**THE RECORDS**
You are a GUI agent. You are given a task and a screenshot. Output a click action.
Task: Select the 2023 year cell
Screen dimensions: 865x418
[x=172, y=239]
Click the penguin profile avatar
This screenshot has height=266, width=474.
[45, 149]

**TASK ITEM**
The data above needs retyping. Reproduce each line exactly.

**RESPONSE TO THE TASK**
You are a GUI agent. You are given a task and a screenshot. Output a click action.
Task: Select the 2023 year cell
Screen dimensions: 865x418
[x=172, y=239]
Click the penguin profile avatar
This screenshot has height=266, width=474.
[45, 149]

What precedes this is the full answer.